Quarante et un photographes ont été récompensés cette année par le jury du World Press Photo, principal concours de photojournalisme au monde. Un quart d’entre eux l’a été pour des travaux en noir et blanc. A commencer par le prix principal, décerné à une image hantée du photographe australien Warren Richardson.

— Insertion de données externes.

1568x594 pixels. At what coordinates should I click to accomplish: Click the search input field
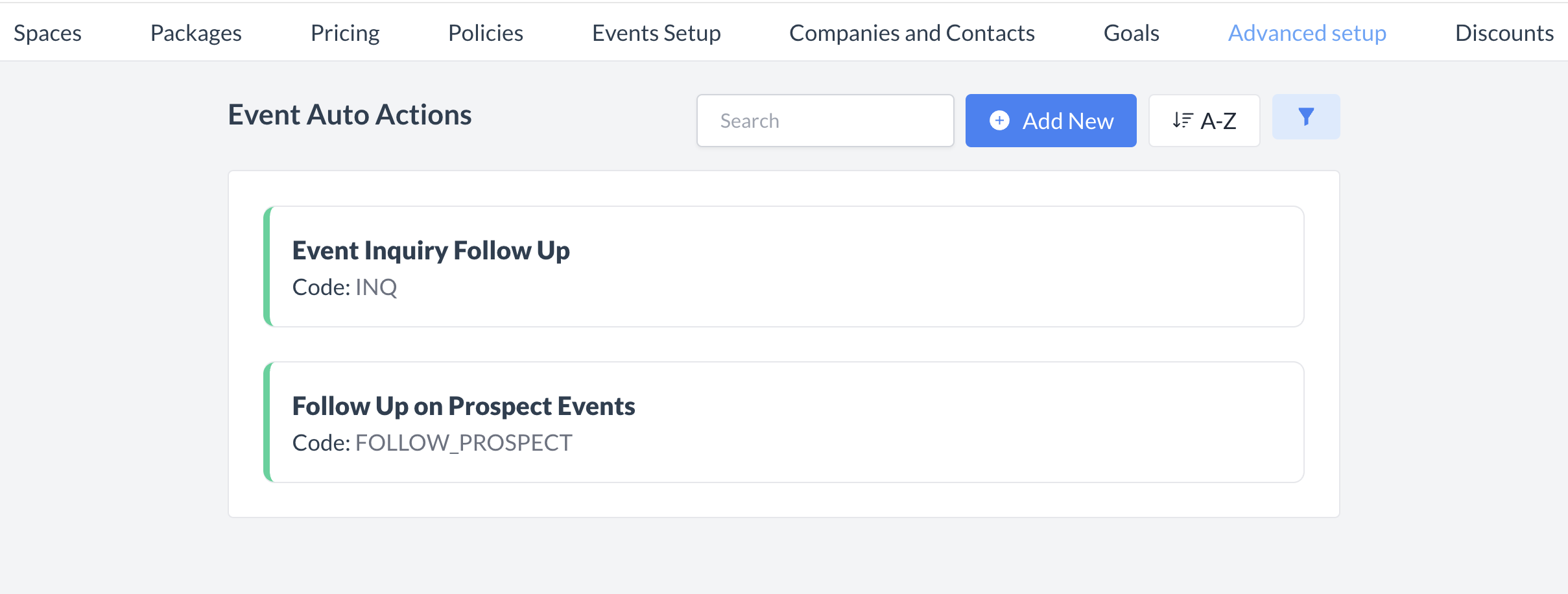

On y voit un père syrien confier son bébé à des mains secourables, de part et d’autre d’une barrière de barbelés à la frontière serbo-hongroise, une nuit d’août 2015. Les forces de l’ordre étaient alors dans les parages: pas question pour Warren Richardson d’utiliser un flash. Il a tiré parti de la seule lumière de la lune, au 1/5e de seconde, à pleine ouverture, la sensibilité de son reflex sur 6400 ISO. La photo est granuleuse, floue, simple et forte. Elle est surtout en noir et blanc, un choix qui se fait avant ou après la prise de vue. A l’heure plus que jamais dominante du numérique, le monochrome n’est plus qu’un filtre parmi d’autres, une suite d’algorithmes qui donne une patine «classique» à la photo. Cette qualité a sans doute motivé le jury du World Press à retenir autant de travaux en noir et blanc.
Malmené ces dernières années par des affaires de trop grandes manipulations des images, le concours en revient à la source vive du photoreportage, avec ses icônes en dégradés de gris qui peuplent encore la mémoire collective. Le noir et blanc reste un gage d’authenticité, même si l’histoire de la photo a montré qu’il n’en était rien. Il stylise son sujet, le sensibilise et le poétise, ce qui va aussi dans le sens du World Press Photo, à la recherche désormais d’images d’actualité plus interprétées, moins violentes. On avait cru le bon vieux monochrome rangé dans le tiroir de la nostalgie ou celui de l’effet facile: le revoilà en action, fier de son passé, peut-être même de son futur.